Prepare data export from OT Genetics Portal for Ensembl VEP - schema definition

[DSuveges]

Open Targets' locus to gene (l2g) prediction can inform VEP users if a queried variant is part of a GWAS loci and if that loci can be linked to a gene.

The scope of this ticket includes:

• [ ] Solidify the expected data format - do we need to wrap study/disease info.
• [ ] Solidify the output schema so downstream work on VEP team's side is unblocked.
• [ ] Prototype logic, however productionized version of the code is not expected to be prepared due to the ongoing efforts on the genetics portal.

Formal requirements:

• No schema in place to comply with.
• Variants are expected to be on GRCh38 (chr, pos, alt/ref alleles)
• Genes are identified by their Ensembl stable id.
• To avoid losing associations because of obsoleted identifiers, gene symbols are also added. (based on Platform's target index from the corresponding Ensembl version)
• No specific format is defined (json? parquet?)
• No OT url is expected to be prepped if the link can be generated from components.
• Recommended outptu: bgzipped, tabixed .tsv file.

Starting points:

• locus/gene pairs returned only if the l2g score is above 0.5
• l2g prediction is exploded to all variants of the credible set.
• As a first iteration, we are only returning gene/variant pairs allowing linking to OT's variant page. The variant page shows all linked study/locus.

[DSuveges]

Process:

1. Identifying input datasets: locus2gene, finemapping credible sets, ld-expanded credible sets, target index.
2. Process l2g dataset: get study (study Id) -locus (lead variant id) 2 gene (ensembl gene id) triplets with l2g score >= 0.5
3. Read target index and join gene symbol and name to gene identifier. (verify if all gene ids are mapped)
4. Get all tag variants from the credible sets for each study/locus pairs from the fine-mapped datasets if available, or from the ld expanded dataset (here a left-anti join was performed to drop all finemapped studies in the ld expanded dataset)
5. credible sets are joined with l2g table by study id and lead variant id. (verify there's no lost study/lead pair)
6. For each credible set variant we keep all genes with the highest l2g score.

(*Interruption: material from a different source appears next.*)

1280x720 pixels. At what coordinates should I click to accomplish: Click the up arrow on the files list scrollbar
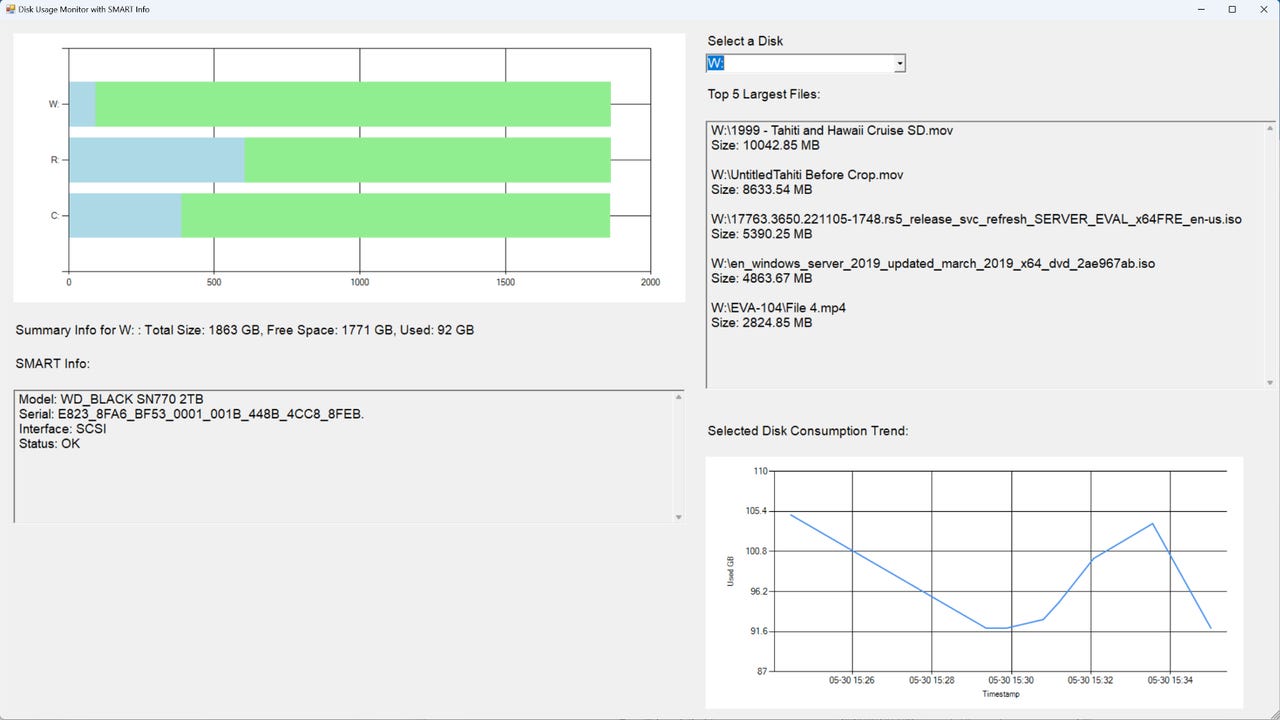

Gist prototyping exported dataset.

Output 1:

Completely exploded table: each variant are repeated as many times as many genes are associated with.

Schema:

root
 |-- chromosome: string (nullable = true)
 |-- position: long (nullable = true)
 |-- referenceAllele: string (nullable = true)
 |-- alternateAllele: string (nullable = true)
 |-- geneId: string (nullable = true)
 |-- geneSymbol: string (nullable = true)
 |-- geneName: string (nullable = true)
 |-- l2g: double (nullable = true)

Example:

-RECORD 0------------------------------
 chromosome      | 1                   
 position        | 196717788           
 referenceAllele | G                   
 alternateAllele | A                   
 geneId          | ENSG00000000971     
 geneSymbol      | CFH                 
 geneName        | complement factor H 
 l2g             | 0.5803238749504089  
only showing top 1 row

Output 2:

Data aggregated by variant: each variant in the table unique. And a list of associated gene object is added that contains the gene data.

Schema:

root
 |-- chromosome: string (nullable = true)
 |-- position: long (nullable = true)
 |-- referenceAllele: string (nullable = true)
 |-- alternateAllele: string (nullable = true)
 |-- associatedGenes: array (nullable = false)
 |    |-- element: struct (containsNull = false)
 |    |    |-- geneId: string (nullable = true)
 |    |    |-- geneSymbol: string (nullable = true)
 |    |    |-- geneName: string (nullable = true)
 |    |    |-- l2g: double (nullable = true)

Example:

-RECORD 0------------------------------------------------------------------------------------
 chromosome      | 1                                                                         
 position        | 1222304                                                                   
 referenceAllele | C                                                                         
 alternateAllele | T                                                                         
 associatedGenes | [{ENSG00000184163, C1QTNF12, C1q and TNF related 12, 0.5497661828994751}] 
only showing top 1 row

Stats

• Number of variant to gene evidence: 1_309_708
• Number of unique variants: 1_123_519
• Number of unique genes: 11_177
• Number of variants with multiple genes associated: 152_973

[DSuveges]

Feedback from the Ensembl team we should change:

• Rename the file to finish in .gz instead of .bz (renaming is enough)
• Run tabix in a way to include the file header: tabix -f -b2 -e2 -c chromosome OTGenetics.tsv.gz

[d0choa]

do we close this @DSuveges?

[DSuveges]

Yes. I think we can consider the schema finished. We'll open a ticket to set up the new process.